Smart companies create a backup plan to retain and share that knowledge. After all, most companies have backup protocols for their computer systems, power systems, or other critical components, so why not people and the critical business and customer knowledge they have?

Use CRM software

There are many ways of capturing institutional knowledge and keeping it safe. Many companies use salesforce.com or other CRM platforms. Systems like these can be used to capture all kinds of information about customers, their preferences, notes on what interests them about your products, training they’ve taken or events they’ve attended. The more robustly your teams fill out this information, the stronger your marketing efforts to customers can be. And when entered into a database, that knowledge stays with the company.

Many organizations struggle with getting sales teams to actually enter this information on a regular basis. “I know this, so why should I put it in a system.” But in this age where knowledge is power, and sharing is king, secluding information helps very few people and can do more harm than good to the enterprise.

Build audience personas

Another way to gather institutional knowledge is through the creation of audience personas ― something we do as part of our content strategy efforts.
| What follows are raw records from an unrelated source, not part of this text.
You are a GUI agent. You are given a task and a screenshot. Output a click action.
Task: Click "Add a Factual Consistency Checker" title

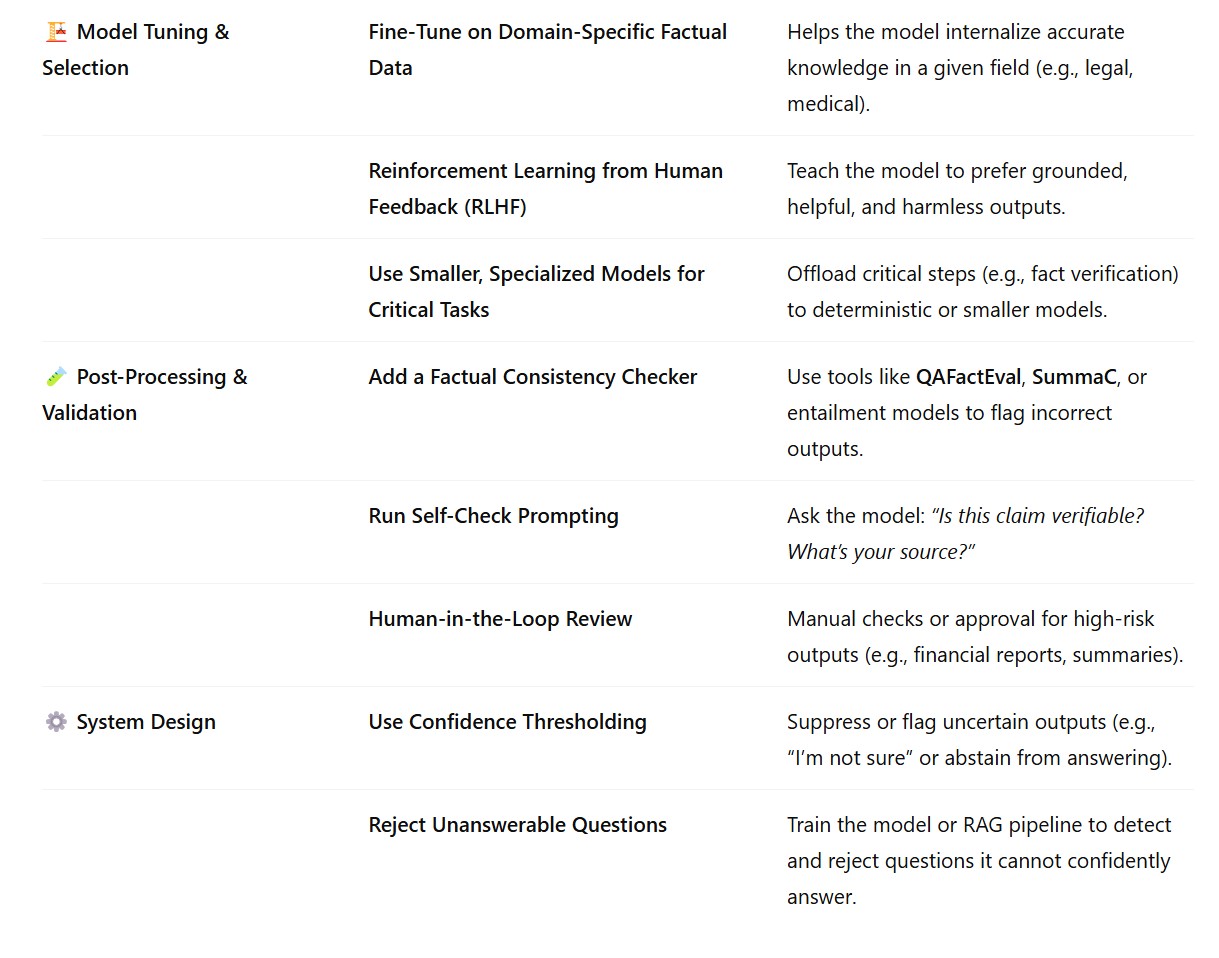pyautogui.click(x=532, y=377)
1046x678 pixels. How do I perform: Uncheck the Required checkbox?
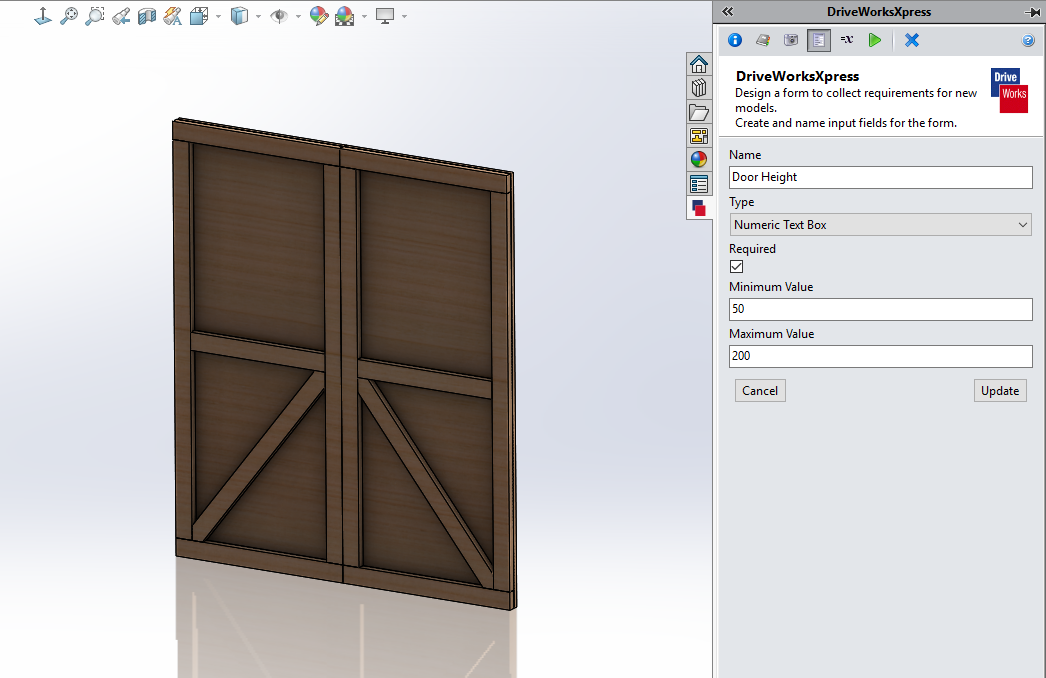[737, 267]
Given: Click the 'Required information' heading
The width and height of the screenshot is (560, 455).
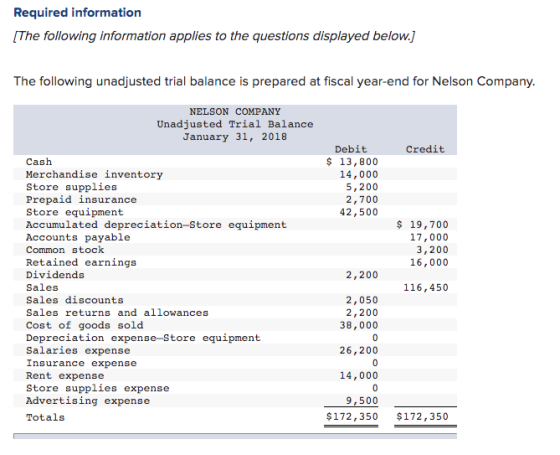Looking at the screenshot, I should (78, 13).
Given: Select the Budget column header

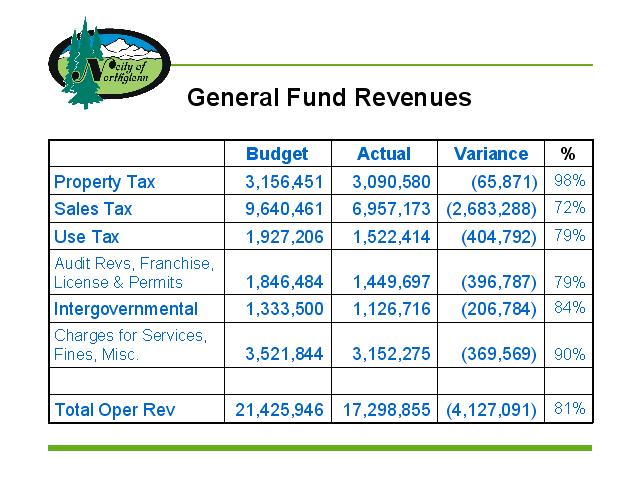Looking at the screenshot, I should [x=277, y=154].
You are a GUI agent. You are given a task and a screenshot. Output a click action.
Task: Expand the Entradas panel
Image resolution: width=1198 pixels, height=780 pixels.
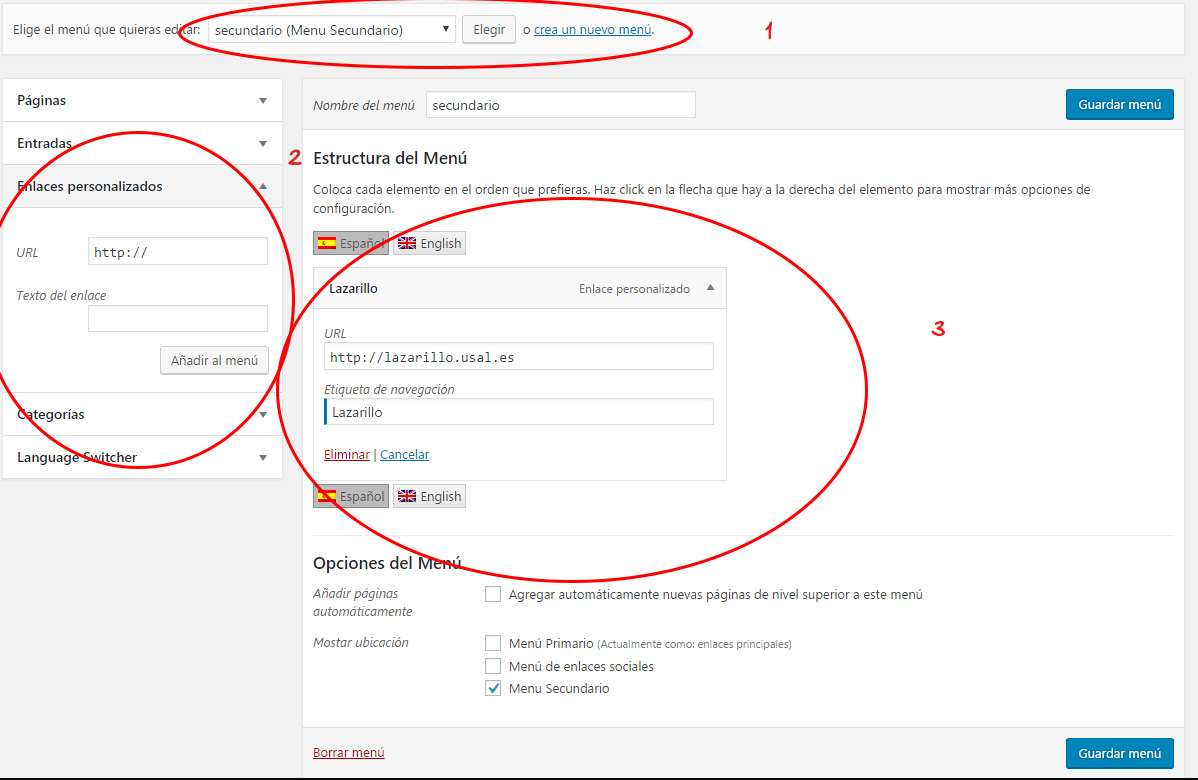(263, 143)
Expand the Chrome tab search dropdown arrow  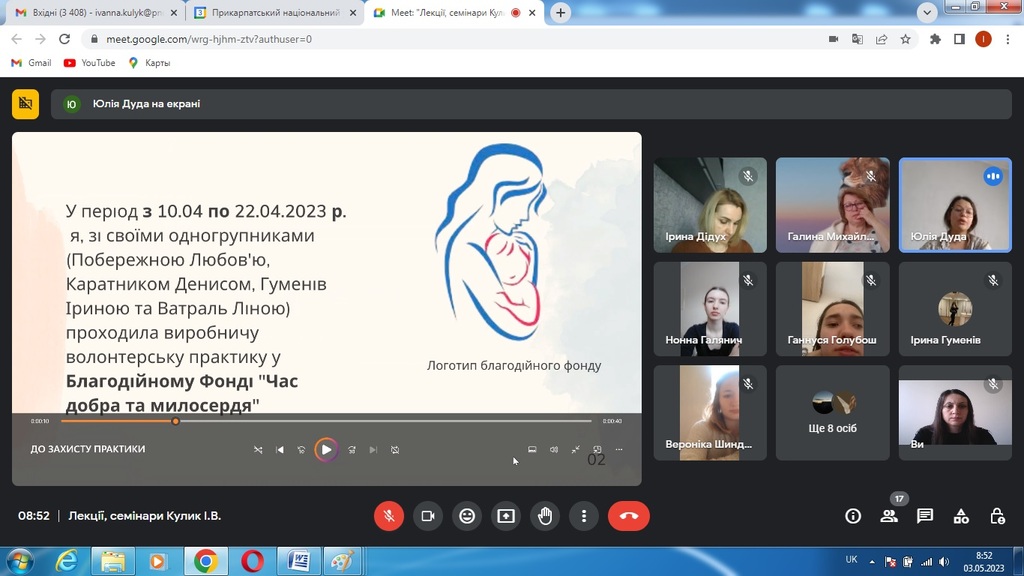[927, 13]
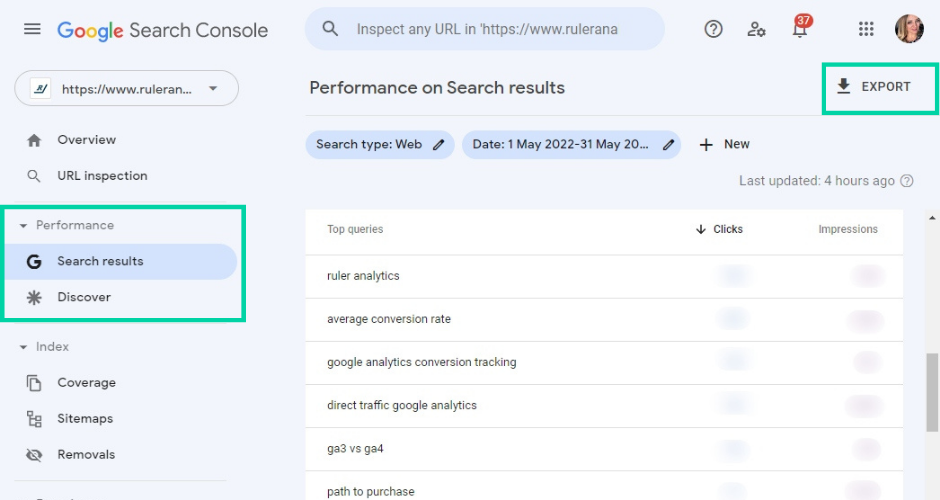The image size is (940, 500).
Task: Collapse the Performance section
Action: pyautogui.click(x=23, y=226)
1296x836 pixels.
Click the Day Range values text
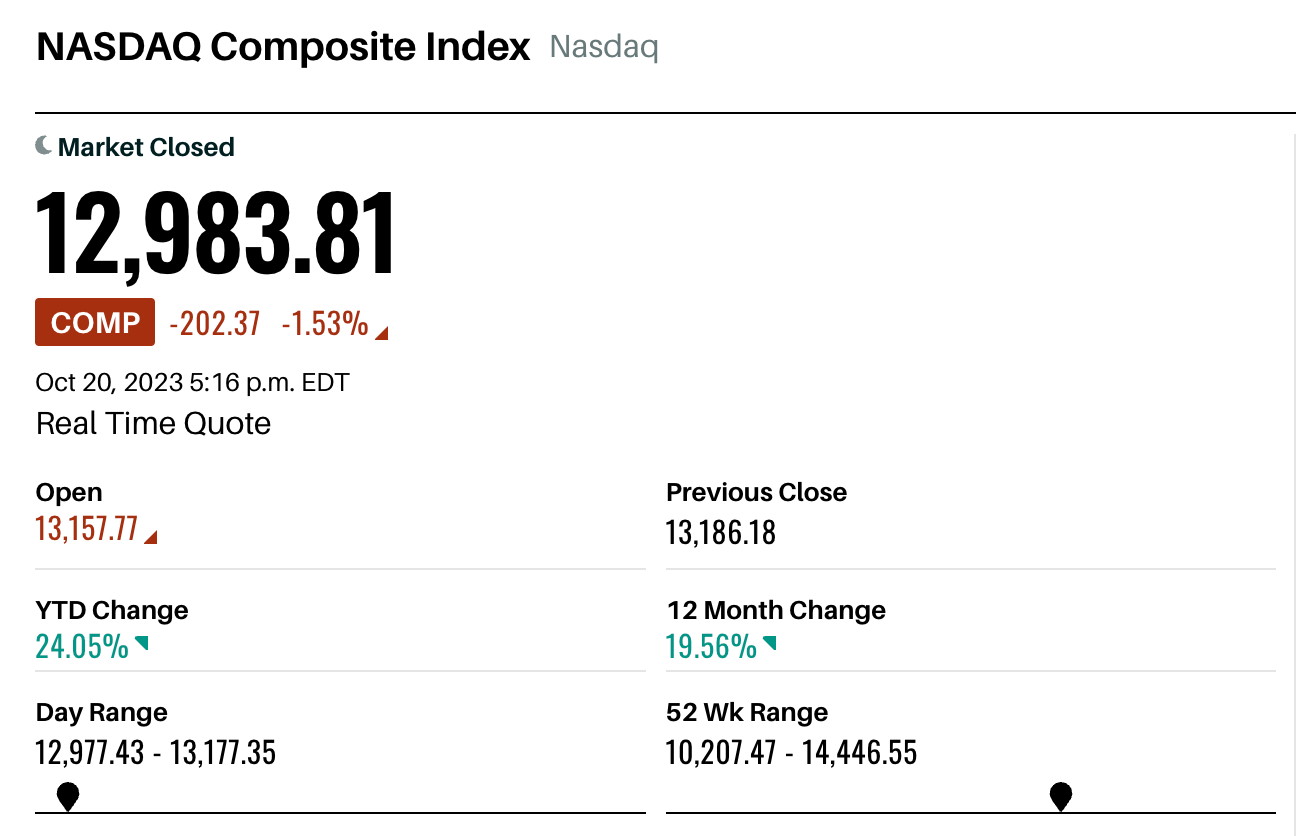point(156,752)
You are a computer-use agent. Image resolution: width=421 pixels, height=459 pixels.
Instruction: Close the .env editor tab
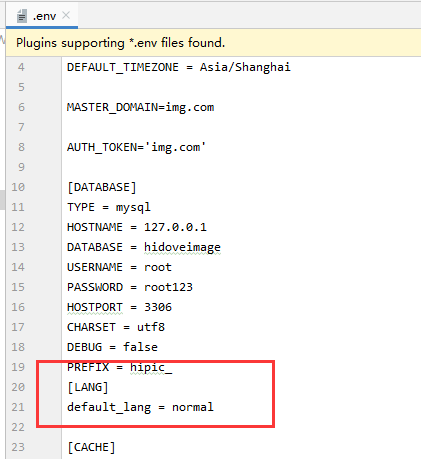[x=66, y=15]
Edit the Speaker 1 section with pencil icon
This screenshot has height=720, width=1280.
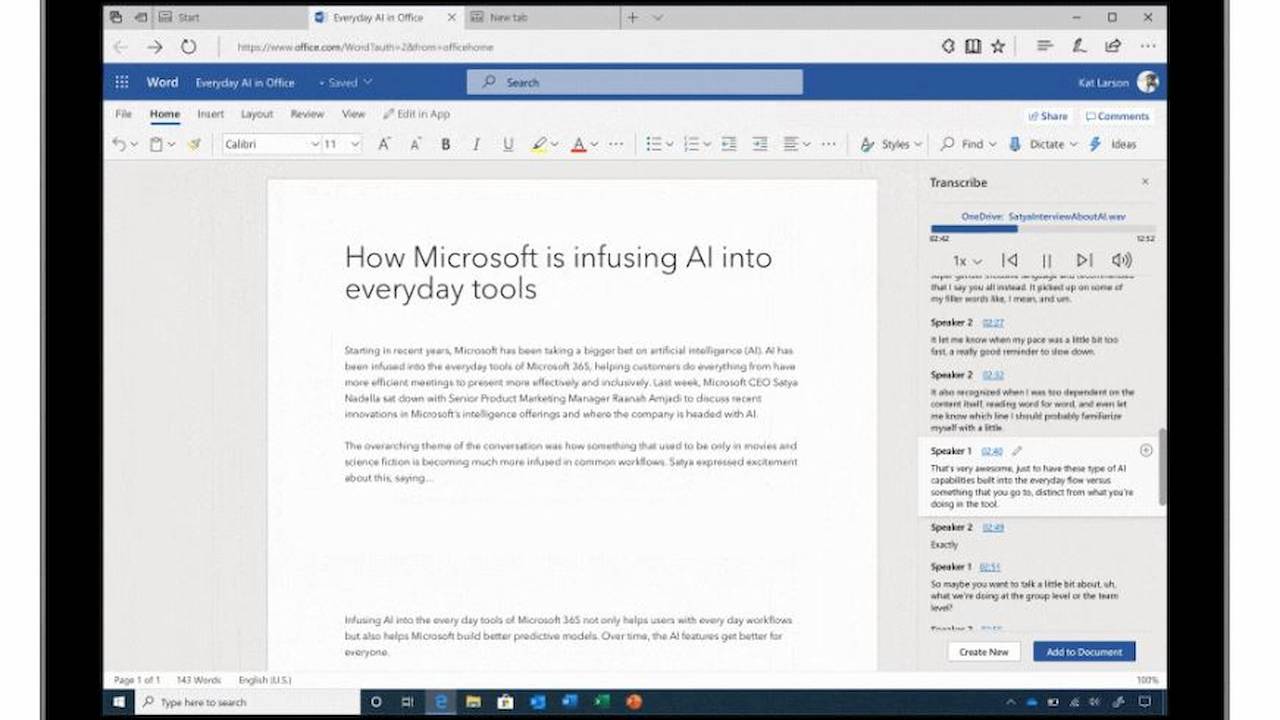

A key component of developing valuable and useful personas is interviewing experts within a company. Manufacturing companies in particular benefit from many loyal and long-term employees with years of experience solving company challenges and coming up with customer solutions. Front-line sales team members are also valuable contacts to consult in developing a persona since they are out in the field closest to the product and its users. They hear the stories firsthand.

When interviewing these people, they often talk about their daily job and experiences and don’t realize the marketing value of their experiences. We listen, ask questions, and capture that information to help develop personas, and ultimately find a secure home for that institutional knowledge.

Create shared documents

Even something as simple as creating a shared document to capture conversations, observations, and other factoids as you interact with people within your company can help build a repository of valuable information. This is probably the simplest and most informal way to capture that information.

But, you have to actually do something. Make capturing institutional knowledge a priority. Write it down. Keep it safe. Learn from it. And most importantly, use it to help drive your marketing efforts.

Because you never know when someone will hit that Powerball jackpot and not show up for work, taking all the great knowledge about your business, clients, and customers with them.